Some of it may have been intended for piano.


----------



## TwoFlutesOneTrumpet

Bulldog said:


> Although I can easily love Bach played on piano, I don't believe there is a single baroque solo keyboard composition that works best on piano. However, it's a good thing that those who find the harpsichord problematic have the trusty piano to maximize their listening pleasure.


You are right. There isn't a single baroque solo keyboard composition that works best on piano. They ALL work best on piano.


----------



## Bulldog

Can we at least agree that the artistry of the performer is more important than the instrument used?


----------



## TwoFlutesOneTrumpet

Bulldog said:


> Can we at least agree that the artistry of the performer is more important than the instrument used?

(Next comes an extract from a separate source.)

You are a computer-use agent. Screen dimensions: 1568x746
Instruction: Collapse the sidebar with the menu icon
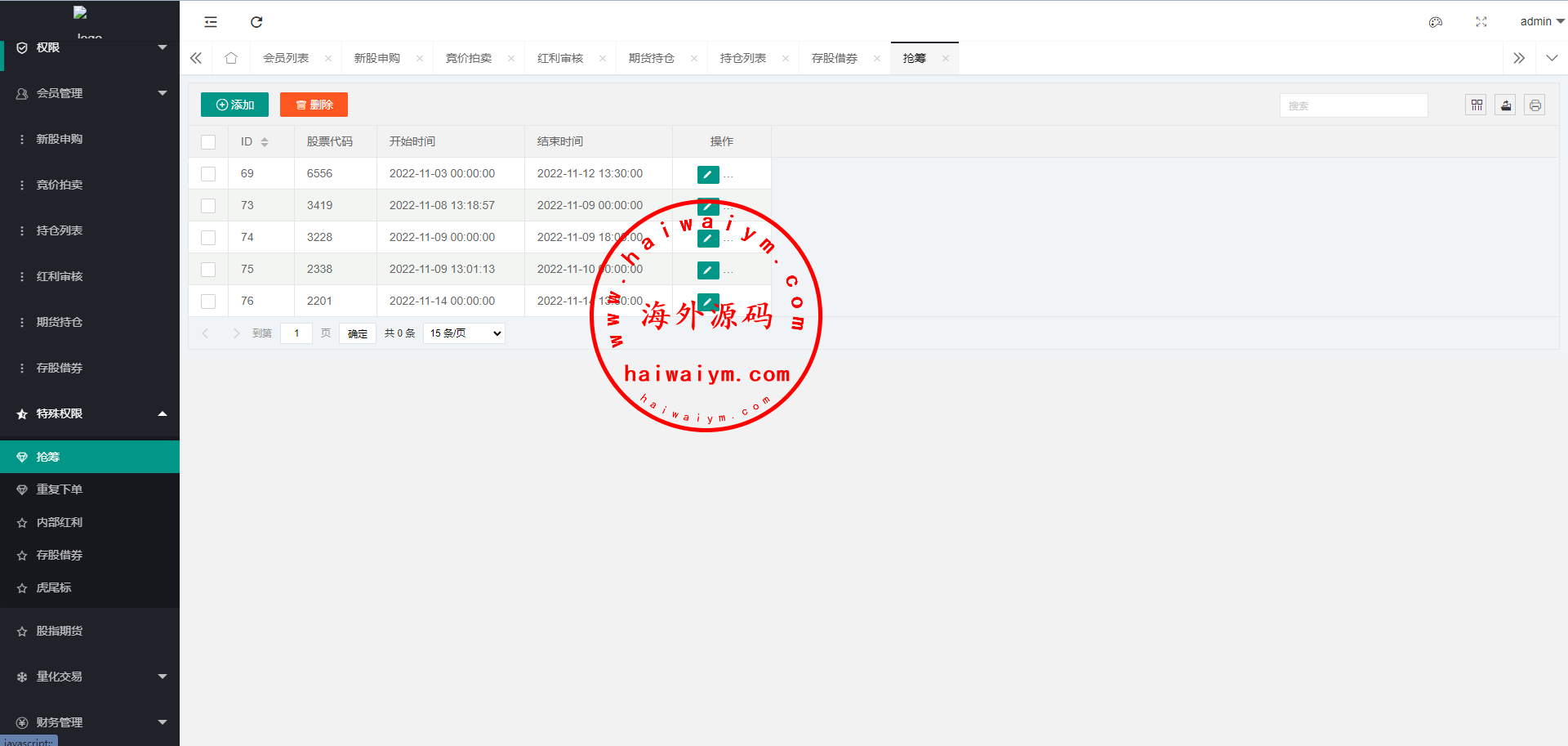[211, 22]
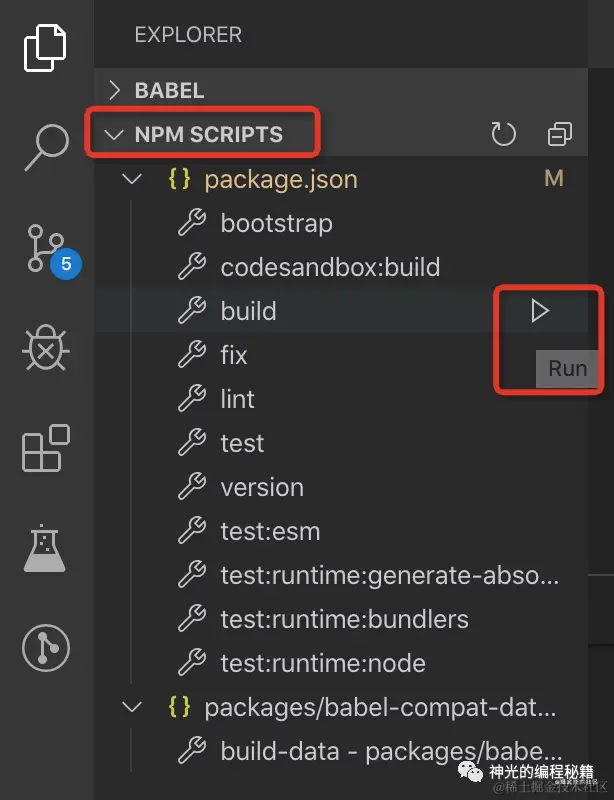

I can't. I do not like the sound of the harpsichord and music performed on it loses much of its appeal to me. It's like listening to your favorite aria in Donald Duck's voice.

Now of course the artistry of the performer is hugely important but luckily we have an abundance of superbly talented pianists who choose to play Bach.


----------



## tdc

I enjoy both piano and harpsichord for most Baroque solo keyboard works, for concertos or orchestral music featuring keyboard I think they sound much better with the harpsichord. Frankly I'll never understand some members aversion to the sound of this instrument.

To each their own.


----------



## Guest

To each their own,I second that.


----------



## bioluminescentsquid

Harpsichord, for me (but I listen to a lot of Gould!). Although most Bach transfers quite well to piano, I could never think of playing things like Forqueray on a piano - I would miss the huge, transparent bass of a harpsichord. But surprisingly, Sweelinck does remarkably well!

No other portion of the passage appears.